Ahh, pre WWW. So many think the Web "is" the Internet. LOL. Dial-up BBS's on 1200 baud was smok'in. I paid $500+ for a group buy on a USR Dual Standard HST v32bis 14,400 modem. There was nothing faster and that was a great price at the time. Then there was GENIE and Compuserve, then the outrage when AOL showed up and dumbed everything down. That was the first domino that fell in the dumbing down of mankind. Then WWW showed up.

Postby i_do_dew » Fri Jun 16, 2006 5:03 pm

Wow this is an edju-ma-kation. (joke)
wow, sounds like you have a big ball o' wires indeed! by amps i assume you mean RF amplifier? i've been a radio hobbyist all my life, a ham in the 80's, blahblah and wayback, many external amps also had a receive preamp. i am a passive receiver only while 'driving, so transmit power would do me no good at all. a preamp would indeed help a lot. i forget all the details, but the conventions used to be for UHF and above, a GaSFET preamp could attain many db of gain, with a nearly silent noise floor. if you were hardcore this took place in in IF stages of a rig (not just inline with the coax), and was most useful with weak signal work. while i once could output 1kw with ceramic tubes on 20 meters into an antenna with 3db gain, what impressed me most were the moonbouncers, and ping jockeys (meteor scatter). these guys would stack 10-20 little yagis on 23 cm as well as 432mhz, and spend an amazing amount of time and money, to hear and exchange a few seconds of conversation that was bouncing off the Perseids shower trails, or the moon. speech was a poor mode of communication, the best used CW/code to communicate.

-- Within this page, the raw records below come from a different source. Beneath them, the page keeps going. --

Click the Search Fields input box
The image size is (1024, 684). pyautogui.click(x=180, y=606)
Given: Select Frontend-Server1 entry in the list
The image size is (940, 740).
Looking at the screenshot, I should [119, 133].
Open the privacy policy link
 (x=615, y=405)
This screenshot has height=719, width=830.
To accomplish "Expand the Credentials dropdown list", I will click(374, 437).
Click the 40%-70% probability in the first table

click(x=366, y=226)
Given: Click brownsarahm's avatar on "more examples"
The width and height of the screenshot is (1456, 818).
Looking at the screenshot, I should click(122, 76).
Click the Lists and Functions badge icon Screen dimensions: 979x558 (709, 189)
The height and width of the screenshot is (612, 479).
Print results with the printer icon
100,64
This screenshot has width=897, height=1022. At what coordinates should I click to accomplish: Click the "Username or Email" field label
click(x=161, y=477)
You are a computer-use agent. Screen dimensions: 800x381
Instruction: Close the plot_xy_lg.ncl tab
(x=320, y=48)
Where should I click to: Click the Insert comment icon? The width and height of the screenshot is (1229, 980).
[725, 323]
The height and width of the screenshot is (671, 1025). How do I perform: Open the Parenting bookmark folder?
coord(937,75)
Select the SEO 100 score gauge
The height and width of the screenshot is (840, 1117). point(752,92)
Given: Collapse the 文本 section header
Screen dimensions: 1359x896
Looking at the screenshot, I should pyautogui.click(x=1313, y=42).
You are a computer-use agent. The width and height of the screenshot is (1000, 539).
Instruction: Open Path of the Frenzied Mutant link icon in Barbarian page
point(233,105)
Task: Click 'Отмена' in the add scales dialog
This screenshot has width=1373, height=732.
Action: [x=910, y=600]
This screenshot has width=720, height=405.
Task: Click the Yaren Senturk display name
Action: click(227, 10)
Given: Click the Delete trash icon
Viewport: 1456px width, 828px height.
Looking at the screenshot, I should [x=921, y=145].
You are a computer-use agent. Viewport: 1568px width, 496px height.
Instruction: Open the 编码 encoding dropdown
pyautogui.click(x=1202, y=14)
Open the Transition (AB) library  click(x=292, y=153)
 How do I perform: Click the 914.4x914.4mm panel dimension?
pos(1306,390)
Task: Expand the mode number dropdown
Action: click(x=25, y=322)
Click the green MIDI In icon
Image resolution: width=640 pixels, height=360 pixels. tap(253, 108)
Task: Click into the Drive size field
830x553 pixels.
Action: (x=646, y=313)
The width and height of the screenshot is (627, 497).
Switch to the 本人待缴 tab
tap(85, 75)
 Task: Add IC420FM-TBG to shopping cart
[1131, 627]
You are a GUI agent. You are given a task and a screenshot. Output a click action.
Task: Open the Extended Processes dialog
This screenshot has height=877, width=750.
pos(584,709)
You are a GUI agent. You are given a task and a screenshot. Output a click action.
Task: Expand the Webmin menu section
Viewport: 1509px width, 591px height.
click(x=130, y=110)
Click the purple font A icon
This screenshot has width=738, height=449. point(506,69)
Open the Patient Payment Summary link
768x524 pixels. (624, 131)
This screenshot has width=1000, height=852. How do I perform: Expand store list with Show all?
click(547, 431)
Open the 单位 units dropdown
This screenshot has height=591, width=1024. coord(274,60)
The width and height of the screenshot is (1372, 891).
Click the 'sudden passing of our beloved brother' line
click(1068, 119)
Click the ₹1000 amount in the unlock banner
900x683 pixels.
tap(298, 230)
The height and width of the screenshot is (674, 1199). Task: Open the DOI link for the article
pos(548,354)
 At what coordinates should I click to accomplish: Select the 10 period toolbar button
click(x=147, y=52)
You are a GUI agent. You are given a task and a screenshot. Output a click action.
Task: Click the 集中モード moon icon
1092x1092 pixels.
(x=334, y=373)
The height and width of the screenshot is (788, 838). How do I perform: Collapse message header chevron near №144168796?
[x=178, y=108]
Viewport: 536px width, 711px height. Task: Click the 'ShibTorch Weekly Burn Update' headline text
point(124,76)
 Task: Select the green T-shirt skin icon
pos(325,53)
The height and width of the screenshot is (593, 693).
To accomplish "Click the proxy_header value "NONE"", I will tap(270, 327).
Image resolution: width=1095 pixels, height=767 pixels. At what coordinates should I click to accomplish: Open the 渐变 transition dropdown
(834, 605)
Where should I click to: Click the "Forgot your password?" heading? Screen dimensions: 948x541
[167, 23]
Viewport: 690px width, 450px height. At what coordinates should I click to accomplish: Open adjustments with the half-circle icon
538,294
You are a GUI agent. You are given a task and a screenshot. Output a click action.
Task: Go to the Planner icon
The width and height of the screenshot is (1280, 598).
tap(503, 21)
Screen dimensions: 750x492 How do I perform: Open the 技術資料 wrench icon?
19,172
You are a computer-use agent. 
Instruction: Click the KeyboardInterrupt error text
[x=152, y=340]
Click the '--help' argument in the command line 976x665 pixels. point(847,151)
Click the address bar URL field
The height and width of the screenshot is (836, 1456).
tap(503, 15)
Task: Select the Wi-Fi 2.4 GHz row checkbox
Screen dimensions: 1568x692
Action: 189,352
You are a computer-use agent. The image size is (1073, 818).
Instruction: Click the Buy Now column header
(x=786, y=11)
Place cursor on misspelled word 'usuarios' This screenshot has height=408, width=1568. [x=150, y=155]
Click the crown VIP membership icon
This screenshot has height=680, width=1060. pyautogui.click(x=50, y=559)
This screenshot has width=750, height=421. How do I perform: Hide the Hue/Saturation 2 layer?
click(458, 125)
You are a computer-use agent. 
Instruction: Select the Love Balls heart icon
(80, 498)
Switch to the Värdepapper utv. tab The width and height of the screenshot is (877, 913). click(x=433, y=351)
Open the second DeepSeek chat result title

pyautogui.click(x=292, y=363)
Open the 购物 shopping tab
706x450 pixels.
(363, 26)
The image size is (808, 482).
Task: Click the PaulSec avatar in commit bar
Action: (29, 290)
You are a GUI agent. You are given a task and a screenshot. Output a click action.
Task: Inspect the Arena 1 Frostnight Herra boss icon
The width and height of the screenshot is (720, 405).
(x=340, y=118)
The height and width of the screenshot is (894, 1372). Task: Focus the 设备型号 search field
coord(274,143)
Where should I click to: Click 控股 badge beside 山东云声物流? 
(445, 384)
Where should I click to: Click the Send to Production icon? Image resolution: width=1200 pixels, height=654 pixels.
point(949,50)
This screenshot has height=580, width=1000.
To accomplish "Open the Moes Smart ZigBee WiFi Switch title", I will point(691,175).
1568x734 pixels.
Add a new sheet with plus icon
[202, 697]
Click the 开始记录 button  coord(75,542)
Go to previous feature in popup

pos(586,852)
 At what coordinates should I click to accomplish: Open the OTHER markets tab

with a moderate gain antenna, an amp would increase netstumbler's sphere of influence quite a bit (since it probes). i have never used netstumbler, but the golden rule of ham/RF is "you can't work what you can't hear". netstumbler with legal limit+ of RF emission will indeed trigger many more responses from APs. i would think that the utmost care in connections/coax and a good omni antenna pattern would help to hear the responses a lot. it only takes one doorslam on coax to spoil the party, for weak signal receiving.

in your case, mark571 with the multiple antenna opportunity that you have (wow!), you could mix/match omni/directional quite a bit. what do you find is a good combination at speed? directionals out the side/omni for front/back? or vice versa?

i used to kill too many birds as a ham, now my wife loves birds, so i just listen while wardriving.
I'm receive only. I don't want any fried brains, balls (eye or otherwise), or what ever gets in the way. :shock: I use http://www.fab-corp.com/product.php?pro ... 269&page=1 this 1 watt pre amp with Kismet. I typically run with a pair of 5 dBi gain Mobile Mark mag mounts and a pair of home made cantennas made from four 3.25" Bush's baked bean cans (Country style of course) 2 cans each. The omni's are mounted front to back with the cantennas aimed out the sides with a slight 2 - 3 degree forward angle.

I knew hams bounced off a lot of things but meteors is a new on for me. I talked skip in the 70's and did SSB and a lot of SWL but never got my ham license. My activity followed the sunspot cycle a lot. I actually do have a class D license from back then. LOL.
Mark, you should get your ticket! Though probably anyone who sees your car probably thinks you have it already. Along the unusual communications methods, some people here are working on rain scatter instead of meteors. It is the same concept but they are using it for communications arround large immovable objects such as hills and mountains on the upper Ghz ranges. http://www.frontiernet.net/~aflowers/rainscatter/

I have also wondered if those people who professionally install WIFI setups have to take into consideration FCC ruls for multi antenna setups and RF radiation. Somehow I doubt it. {when I use my Wifi I (the water molecules in my body) get excited.}

Have you ever taken any pictures of your setups? maybe there should be a photo thread in the Gear forums. low res photos only to save on bandwith, preferably hosted else where.